What is expected: Search the records for the word "blue" and pick out every line that has it.

Stored data:
----------------

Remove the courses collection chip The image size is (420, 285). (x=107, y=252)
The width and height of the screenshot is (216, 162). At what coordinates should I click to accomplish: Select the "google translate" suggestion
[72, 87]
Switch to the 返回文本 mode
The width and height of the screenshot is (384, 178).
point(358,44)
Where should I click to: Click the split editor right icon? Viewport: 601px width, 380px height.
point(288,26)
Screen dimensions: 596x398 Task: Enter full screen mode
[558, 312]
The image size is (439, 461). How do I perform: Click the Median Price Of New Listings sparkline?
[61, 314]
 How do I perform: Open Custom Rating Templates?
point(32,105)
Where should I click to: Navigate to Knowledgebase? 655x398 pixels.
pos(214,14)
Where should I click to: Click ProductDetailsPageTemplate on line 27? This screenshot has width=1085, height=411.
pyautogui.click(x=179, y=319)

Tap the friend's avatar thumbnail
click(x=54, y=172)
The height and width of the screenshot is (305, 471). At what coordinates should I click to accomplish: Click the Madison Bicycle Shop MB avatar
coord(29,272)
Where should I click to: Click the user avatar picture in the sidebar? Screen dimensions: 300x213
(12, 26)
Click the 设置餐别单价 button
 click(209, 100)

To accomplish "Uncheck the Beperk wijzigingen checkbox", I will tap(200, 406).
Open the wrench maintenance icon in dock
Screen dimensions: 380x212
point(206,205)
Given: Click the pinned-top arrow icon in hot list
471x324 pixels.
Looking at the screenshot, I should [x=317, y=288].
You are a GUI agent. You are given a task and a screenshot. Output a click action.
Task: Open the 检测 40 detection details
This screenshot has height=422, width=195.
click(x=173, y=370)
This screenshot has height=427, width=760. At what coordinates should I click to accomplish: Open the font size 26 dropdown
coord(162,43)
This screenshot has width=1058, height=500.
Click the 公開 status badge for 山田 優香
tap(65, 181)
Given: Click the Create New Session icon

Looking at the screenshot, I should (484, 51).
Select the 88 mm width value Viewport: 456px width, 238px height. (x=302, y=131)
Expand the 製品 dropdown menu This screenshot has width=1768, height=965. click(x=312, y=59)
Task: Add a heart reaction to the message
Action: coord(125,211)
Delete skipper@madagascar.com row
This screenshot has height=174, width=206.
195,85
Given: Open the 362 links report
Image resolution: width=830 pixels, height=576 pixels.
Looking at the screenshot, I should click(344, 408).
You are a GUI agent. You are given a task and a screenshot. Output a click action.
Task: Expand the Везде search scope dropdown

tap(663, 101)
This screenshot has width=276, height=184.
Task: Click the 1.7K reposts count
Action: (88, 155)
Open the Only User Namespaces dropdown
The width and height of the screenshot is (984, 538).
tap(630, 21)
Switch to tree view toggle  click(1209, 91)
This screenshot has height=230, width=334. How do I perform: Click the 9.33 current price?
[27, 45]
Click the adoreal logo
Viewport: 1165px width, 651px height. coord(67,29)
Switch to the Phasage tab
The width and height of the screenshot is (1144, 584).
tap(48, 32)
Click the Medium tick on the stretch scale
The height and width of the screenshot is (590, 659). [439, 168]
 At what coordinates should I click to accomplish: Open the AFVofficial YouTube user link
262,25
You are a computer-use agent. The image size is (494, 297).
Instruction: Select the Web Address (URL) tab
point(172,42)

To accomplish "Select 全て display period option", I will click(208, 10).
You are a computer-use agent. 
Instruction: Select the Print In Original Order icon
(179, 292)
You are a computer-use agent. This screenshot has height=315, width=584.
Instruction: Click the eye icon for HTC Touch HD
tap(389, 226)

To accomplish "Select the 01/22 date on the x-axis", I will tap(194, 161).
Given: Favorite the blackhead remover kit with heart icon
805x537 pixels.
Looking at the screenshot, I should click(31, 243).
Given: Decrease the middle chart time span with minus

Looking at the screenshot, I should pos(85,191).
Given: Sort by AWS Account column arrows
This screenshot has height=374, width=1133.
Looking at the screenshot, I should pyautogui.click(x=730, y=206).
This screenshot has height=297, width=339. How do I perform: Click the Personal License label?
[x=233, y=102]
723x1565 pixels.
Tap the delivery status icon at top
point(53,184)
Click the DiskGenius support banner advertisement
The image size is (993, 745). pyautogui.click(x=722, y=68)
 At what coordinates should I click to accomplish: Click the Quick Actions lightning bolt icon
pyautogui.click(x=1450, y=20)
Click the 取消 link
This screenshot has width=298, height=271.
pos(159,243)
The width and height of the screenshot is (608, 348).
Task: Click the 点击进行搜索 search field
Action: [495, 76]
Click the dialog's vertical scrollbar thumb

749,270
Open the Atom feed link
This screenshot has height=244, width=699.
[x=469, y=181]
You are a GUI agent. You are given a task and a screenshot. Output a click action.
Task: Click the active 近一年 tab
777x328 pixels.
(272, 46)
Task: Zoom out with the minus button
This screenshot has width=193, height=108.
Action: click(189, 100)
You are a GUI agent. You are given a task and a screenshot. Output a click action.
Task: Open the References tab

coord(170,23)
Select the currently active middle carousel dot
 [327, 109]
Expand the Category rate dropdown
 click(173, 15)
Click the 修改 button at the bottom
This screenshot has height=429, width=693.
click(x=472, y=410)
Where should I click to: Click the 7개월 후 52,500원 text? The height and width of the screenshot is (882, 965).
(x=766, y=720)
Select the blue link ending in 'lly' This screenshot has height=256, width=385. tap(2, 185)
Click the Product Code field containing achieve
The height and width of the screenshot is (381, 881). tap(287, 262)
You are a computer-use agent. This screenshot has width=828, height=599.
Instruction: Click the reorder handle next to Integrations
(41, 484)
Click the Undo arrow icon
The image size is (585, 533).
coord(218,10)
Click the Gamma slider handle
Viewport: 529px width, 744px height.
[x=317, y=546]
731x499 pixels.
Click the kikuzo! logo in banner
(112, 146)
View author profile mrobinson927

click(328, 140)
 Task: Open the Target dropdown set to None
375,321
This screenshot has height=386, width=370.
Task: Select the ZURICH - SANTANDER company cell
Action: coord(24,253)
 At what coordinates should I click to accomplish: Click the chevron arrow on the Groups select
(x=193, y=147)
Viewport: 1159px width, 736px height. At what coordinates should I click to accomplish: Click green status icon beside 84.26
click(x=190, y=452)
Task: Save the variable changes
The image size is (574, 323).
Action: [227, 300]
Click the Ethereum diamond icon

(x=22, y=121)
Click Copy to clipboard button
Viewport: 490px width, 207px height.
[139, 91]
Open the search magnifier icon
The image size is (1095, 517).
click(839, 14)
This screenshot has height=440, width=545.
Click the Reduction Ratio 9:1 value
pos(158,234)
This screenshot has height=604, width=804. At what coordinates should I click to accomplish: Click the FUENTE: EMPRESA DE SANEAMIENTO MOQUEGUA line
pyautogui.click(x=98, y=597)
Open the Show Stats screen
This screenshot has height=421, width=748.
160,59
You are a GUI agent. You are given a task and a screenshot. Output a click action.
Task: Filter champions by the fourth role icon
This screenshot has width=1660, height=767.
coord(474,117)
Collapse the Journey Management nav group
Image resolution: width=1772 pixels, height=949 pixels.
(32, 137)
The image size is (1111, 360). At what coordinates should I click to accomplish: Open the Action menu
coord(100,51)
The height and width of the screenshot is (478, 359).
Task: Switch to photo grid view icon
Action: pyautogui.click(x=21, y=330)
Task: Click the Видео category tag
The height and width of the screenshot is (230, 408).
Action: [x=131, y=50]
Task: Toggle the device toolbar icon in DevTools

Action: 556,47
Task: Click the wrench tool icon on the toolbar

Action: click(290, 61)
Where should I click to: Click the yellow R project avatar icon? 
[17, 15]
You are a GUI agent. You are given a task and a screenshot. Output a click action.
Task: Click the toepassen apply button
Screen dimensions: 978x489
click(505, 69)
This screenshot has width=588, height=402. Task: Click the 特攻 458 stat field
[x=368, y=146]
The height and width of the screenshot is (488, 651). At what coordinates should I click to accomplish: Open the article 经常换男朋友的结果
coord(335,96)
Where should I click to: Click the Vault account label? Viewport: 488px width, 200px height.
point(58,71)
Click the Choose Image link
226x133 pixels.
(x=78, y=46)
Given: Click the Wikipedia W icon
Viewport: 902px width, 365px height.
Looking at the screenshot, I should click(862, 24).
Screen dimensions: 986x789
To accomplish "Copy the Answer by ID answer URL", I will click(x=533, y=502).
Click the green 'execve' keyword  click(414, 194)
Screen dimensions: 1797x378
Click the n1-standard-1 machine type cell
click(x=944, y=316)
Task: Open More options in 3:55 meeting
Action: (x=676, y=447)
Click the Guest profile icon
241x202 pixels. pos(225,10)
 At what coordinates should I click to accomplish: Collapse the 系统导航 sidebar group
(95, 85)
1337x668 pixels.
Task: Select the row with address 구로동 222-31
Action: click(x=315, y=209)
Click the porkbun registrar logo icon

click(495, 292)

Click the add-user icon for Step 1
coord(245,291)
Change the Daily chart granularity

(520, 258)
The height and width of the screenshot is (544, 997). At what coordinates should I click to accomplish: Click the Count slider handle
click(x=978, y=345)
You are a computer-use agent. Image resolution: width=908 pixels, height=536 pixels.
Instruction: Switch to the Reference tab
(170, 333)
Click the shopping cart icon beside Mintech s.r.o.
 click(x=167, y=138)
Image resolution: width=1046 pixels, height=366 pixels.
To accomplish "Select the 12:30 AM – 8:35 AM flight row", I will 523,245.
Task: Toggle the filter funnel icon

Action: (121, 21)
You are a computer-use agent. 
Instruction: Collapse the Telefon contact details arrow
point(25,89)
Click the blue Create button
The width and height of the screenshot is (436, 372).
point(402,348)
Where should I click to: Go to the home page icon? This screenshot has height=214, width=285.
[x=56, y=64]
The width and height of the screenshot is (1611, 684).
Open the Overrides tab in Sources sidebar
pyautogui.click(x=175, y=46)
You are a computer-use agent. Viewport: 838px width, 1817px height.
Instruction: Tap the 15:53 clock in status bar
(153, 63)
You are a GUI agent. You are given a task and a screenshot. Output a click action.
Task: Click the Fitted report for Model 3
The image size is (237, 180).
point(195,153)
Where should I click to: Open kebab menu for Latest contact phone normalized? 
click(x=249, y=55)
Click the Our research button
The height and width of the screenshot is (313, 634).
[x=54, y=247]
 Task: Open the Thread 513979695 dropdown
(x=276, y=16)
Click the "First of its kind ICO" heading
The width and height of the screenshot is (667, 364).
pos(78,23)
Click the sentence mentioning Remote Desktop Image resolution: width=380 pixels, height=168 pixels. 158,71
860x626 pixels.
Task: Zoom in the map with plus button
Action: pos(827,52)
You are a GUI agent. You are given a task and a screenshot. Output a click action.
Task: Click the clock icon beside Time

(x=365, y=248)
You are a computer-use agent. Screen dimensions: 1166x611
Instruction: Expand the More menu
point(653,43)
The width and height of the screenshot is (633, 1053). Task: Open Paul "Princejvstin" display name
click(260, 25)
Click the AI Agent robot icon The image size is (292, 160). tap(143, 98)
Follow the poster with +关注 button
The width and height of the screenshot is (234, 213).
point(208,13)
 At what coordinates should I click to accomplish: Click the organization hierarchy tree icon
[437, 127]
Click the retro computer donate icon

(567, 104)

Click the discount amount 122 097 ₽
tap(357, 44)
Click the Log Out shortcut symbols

----------------

Solution for this problem:
Select the blue link ending in 'lly' This screenshot has height=256, width=385. tap(2, 185)
Click the blue Create button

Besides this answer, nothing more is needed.